■ **Problem requirements**
Update the rows below by changing "sidebar" to "side panel" wherever it occurs, and leave everything else as it is.

■ **Data for this exercise**
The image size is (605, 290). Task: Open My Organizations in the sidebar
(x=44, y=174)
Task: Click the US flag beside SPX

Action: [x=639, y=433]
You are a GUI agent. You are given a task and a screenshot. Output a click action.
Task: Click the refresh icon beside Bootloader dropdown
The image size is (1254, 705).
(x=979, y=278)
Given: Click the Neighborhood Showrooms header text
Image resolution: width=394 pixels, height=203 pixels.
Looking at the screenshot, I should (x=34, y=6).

■ **Expected answer**
The image size is (605, 290). Task: Open My Organizations in the side panel
(x=44, y=174)
Task: Click the US flag beside SPX

Action: [x=639, y=433]
You are a GUI agent. You are given a task and a screenshot. Output a click action.
Task: Click the refresh icon beside Bootloader dropdown
The image size is (1254, 705).
(x=979, y=278)
Given: Click the Neighborhood Showrooms header text
Image resolution: width=394 pixels, height=203 pixels.
Looking at the screenshot, I should (x=34, y=6).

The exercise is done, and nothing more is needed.